Relive four weeks of statements of the obvious from the pundits, daily complaints about the wobbly ball and over-emphatic pronunciations of Brazilian names

June 11
South Africa 1 Mexico 1
“It’s in Africa where humanity began and it is to Africa humanity now returns,” says Peter Drury who you feel would be available for film trailer voiceover work when it’s quieter next summer. Mexico dominate and have a goal disallowed when the flapping Itumeleng Khune inadvertently plays Carlos Vela offside. ITV establish that it was the right decision: “Where’s that linesman from, that football hotbed Uzbekistan?” asks Gareth Southgate who had previously seemed like a nice man. "What a moment in the history of sport… A goal for all Africa,” says Drury after Siphiwe Tshabalala crashes in the opener.
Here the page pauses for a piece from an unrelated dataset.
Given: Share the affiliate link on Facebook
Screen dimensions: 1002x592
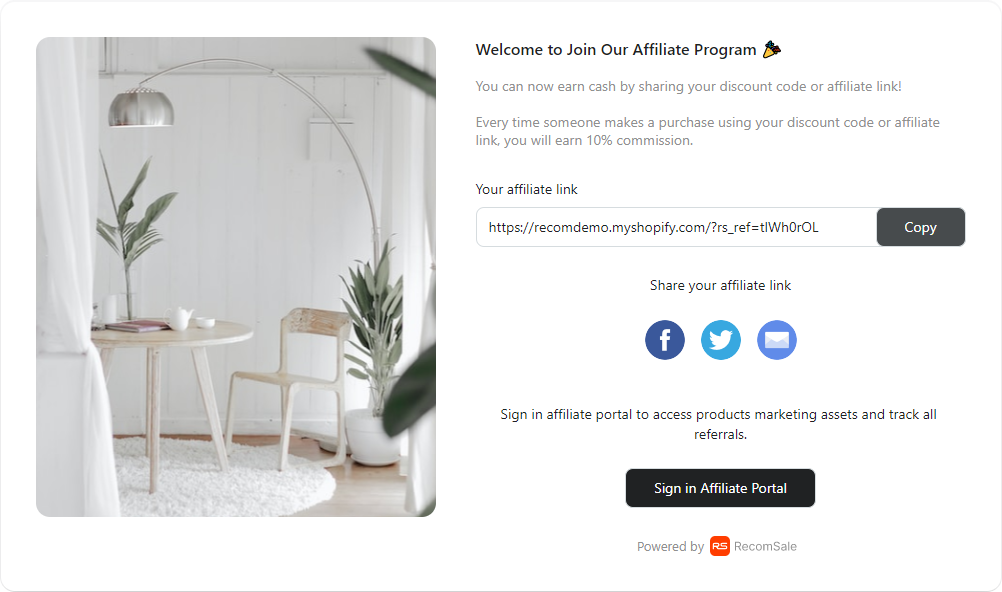Looking at the screenshot, I should pos(665,340).
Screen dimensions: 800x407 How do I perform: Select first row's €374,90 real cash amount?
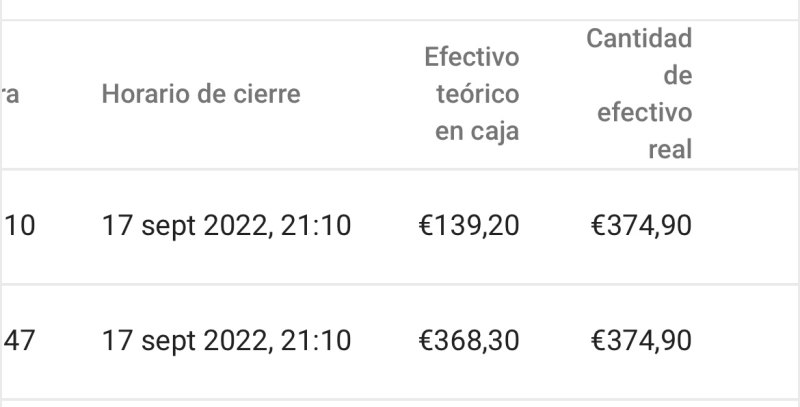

We cut to Tshbalala’s home township – “they’ve only just got electricity” – where the game is being watched on a big screen which Jim Beglin thinks is a sheet. Cuauhtémoc Blanco looks about as athletic as a crab but nonetheless has a role in Mexico’s goal, his badly mishit pass being crossed for Rafael Márquez to score thanks to a woeful lack of marking. The hosts nearly get an undeserved winner a minute from time when Katlego Mphela hits the post. Óscar Pérez is described as “a personality goalkeeper” as if that is a tactical term like an attacking midfielder. Drury says “Bafana Bafana” so often it’s like he’s doing a Red Nose event where he earns a pound for an irrigation scheme in the Sudan every time he manages to fit it in.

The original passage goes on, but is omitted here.